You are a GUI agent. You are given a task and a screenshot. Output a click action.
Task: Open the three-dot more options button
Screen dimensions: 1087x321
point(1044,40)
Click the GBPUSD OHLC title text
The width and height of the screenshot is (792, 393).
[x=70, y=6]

> _WHAT TO DO_
The data must be printed verbatim, line by line.

> _EXPECTED ANSWER_
You are a GUI agent. You are given a task and a screenshot. Output a click action.
Task: Open the three-dot more options button
Screen dimensions: 1087x321
point(1044,40)
Click the GBPUSD OHLC title text
The width and height of the screenshot is (792, 393).
[x=70, y=6]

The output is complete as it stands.